Le mariage est ainsi l’union de deux personnes qui, à partir d’un attrait affectif, mais au-delà de lui, s’associent pour bâtir ensemble. Le relation riche et complexe qu’elles établissent, la lente rencontre de l’autre, le désir de durer, donnent peu à peu un « plus » à chacun des deux. Leur activité de création commune, dont la procréation puis l’éducation des enfants est une composante essentielle mais non exclusive, les aidera au fil des jours, même si la vie transforme parfois considérablement leur projet initial, à cimenter leur union. Si l’un d’eux ou tous les deux sont croyants, c’est une dimension sacrée qui s’introduit dans leur relation ; pour les chrétiens, le Christ lui-même donne un sens à leur rencontre, à leur projet, à leur cheminement.
Il ne faut pas croire ces perspectives inaccessibles. Mais leur réalisation suppose une préparation et un accompagnement : l’éducation des jeunes, dès l’enfance et au cours de l’adolescence, à tout ce qui est beau dans l’amour, y compris par la projection dans l’imaginaire (il y a de beaux romans d’amour…) ; une valorisation du mariage civil et plus largement d’une insertion active dans la vie collective ; une préparation au mariage qui soit de qualité, et qui, sans mettre a priori la barre trop haut pour tout le monde, fasse réfléchir en profondeur à ce qu’est le véritable amour dans toutes ses dimensions et aux responsabilités qu’il implique ; sur le plan chrétien un accompagnement en vérité prenant au départ la forme, pour certains, d’une démarche en quelque sorte catéchuménale ; enfin, tout au long des années de vie commune, une insertion dans des communautés chrétiennes vivantes et une formation permanente à l’amour conjugal, dans laquelle le temps consacré à l’autre, y compris la gestion des mésententes, doit trouver une assez large place.

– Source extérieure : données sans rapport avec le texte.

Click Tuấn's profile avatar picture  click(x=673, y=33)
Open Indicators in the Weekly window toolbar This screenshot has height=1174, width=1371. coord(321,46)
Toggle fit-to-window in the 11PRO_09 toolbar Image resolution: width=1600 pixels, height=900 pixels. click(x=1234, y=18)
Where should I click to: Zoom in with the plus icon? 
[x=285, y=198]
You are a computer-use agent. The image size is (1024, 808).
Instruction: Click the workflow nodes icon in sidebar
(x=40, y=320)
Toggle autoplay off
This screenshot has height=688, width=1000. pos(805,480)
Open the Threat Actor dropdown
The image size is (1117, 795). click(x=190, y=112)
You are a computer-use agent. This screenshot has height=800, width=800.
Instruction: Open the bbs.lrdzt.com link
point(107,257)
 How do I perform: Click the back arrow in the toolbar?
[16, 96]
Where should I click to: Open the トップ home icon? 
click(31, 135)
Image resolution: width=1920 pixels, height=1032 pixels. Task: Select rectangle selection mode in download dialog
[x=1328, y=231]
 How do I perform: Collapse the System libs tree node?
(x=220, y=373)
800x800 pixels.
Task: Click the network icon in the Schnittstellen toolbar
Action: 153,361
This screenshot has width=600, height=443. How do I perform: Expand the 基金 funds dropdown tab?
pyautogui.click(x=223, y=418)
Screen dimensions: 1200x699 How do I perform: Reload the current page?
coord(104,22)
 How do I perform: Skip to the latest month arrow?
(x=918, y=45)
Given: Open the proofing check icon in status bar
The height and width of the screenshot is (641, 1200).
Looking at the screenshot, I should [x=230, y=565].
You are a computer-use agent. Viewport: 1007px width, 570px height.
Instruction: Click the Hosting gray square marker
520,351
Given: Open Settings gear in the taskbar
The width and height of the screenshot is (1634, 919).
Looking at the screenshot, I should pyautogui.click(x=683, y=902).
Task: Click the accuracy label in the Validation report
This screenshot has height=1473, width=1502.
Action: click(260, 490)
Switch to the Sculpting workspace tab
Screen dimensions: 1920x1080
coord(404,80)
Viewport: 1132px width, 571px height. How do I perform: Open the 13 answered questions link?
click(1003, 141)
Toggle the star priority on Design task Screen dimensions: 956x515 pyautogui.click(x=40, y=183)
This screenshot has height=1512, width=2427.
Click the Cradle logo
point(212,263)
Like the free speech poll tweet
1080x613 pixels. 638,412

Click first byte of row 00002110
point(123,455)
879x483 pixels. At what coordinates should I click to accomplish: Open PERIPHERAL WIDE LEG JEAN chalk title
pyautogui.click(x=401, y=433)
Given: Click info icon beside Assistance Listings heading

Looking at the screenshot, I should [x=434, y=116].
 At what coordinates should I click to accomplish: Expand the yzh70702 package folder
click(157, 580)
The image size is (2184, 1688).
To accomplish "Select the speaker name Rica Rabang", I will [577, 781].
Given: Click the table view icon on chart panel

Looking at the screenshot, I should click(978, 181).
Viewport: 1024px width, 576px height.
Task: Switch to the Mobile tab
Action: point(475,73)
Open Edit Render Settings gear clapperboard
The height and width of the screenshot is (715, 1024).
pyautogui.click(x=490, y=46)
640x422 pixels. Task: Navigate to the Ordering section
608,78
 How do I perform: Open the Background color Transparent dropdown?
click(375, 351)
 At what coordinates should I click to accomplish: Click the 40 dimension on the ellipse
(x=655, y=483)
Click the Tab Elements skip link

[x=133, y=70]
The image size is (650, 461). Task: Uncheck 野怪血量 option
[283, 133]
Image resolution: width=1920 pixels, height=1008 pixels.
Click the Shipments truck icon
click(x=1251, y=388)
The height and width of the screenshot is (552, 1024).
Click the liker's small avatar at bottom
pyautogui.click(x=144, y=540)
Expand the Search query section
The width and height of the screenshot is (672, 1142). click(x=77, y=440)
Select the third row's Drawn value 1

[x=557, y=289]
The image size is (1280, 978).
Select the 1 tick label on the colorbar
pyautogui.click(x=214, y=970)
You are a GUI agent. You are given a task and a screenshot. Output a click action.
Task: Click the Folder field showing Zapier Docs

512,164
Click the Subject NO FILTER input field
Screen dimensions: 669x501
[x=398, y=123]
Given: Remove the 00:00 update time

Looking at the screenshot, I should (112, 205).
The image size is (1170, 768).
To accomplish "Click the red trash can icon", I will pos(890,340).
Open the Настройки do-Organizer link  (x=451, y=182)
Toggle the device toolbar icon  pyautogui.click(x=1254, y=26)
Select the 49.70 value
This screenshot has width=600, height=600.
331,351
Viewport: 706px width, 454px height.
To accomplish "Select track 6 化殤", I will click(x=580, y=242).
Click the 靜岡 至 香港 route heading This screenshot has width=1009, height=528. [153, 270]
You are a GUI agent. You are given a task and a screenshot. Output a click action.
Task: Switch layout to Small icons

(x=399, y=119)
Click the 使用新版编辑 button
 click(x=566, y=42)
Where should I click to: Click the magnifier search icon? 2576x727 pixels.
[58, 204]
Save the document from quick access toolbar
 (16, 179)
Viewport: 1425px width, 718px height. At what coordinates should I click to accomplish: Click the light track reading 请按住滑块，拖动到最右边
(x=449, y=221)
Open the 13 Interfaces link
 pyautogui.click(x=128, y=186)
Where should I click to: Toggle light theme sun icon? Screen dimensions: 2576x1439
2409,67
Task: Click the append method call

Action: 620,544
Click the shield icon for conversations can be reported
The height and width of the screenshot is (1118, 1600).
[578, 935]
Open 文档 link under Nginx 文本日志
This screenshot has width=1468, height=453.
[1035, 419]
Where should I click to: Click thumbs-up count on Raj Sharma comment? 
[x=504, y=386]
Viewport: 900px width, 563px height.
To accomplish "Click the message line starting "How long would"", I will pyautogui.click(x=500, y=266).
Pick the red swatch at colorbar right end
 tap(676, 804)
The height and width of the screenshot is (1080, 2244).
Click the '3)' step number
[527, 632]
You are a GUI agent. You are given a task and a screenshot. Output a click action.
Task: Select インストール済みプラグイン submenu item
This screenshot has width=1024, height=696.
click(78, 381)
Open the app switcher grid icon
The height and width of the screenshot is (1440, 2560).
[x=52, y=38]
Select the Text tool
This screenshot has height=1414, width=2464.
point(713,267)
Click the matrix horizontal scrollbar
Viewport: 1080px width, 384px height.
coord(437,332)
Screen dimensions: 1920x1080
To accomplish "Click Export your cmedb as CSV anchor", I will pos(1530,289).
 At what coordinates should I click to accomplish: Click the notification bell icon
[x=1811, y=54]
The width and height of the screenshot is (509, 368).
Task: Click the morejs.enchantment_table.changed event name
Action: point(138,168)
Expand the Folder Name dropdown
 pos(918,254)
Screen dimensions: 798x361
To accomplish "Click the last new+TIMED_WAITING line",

La procréation est le fruit de l’union du couple. Mais le désir d’enfant ne vient pas que de nous. Il vient d’une zone inconnue de nous-mêmes, où se situe le mystère de l’homme et de sa relation à Dieu. L’homme et la femme sont dépositaires de cette fonction créatrice. Consciemment ou non, ils prolongent le pouvoir créateur de Dieu.
Ainsi la procréation, même pour le non-croyant, à plus forte raison pour le croyant, est un phénomène majeur, où se cherche et s’exprime le sens de l’existence : donner la vie, c’est ne pas mourir ; être fertile donne de soi une image valorisante ; la possibilité même d’enfanter est un lien puissant pour le couple ; la mettre en œuvre est un des rares moments de l’existence où l’homme peut percevoir en lui une sorte de relation au sacré. Les dimensions de l’enfantement sont aussi sociales : un couple n’a pas un enfant pour soi d’abord, mais pour lui, et, au-delà de lui, pour la collectivité dont font partie ceux qui l’engendrent et dont il sera participant actif ; cette collectivité d’ailleurs reconnaît l’enfant et reconnaît sa famille.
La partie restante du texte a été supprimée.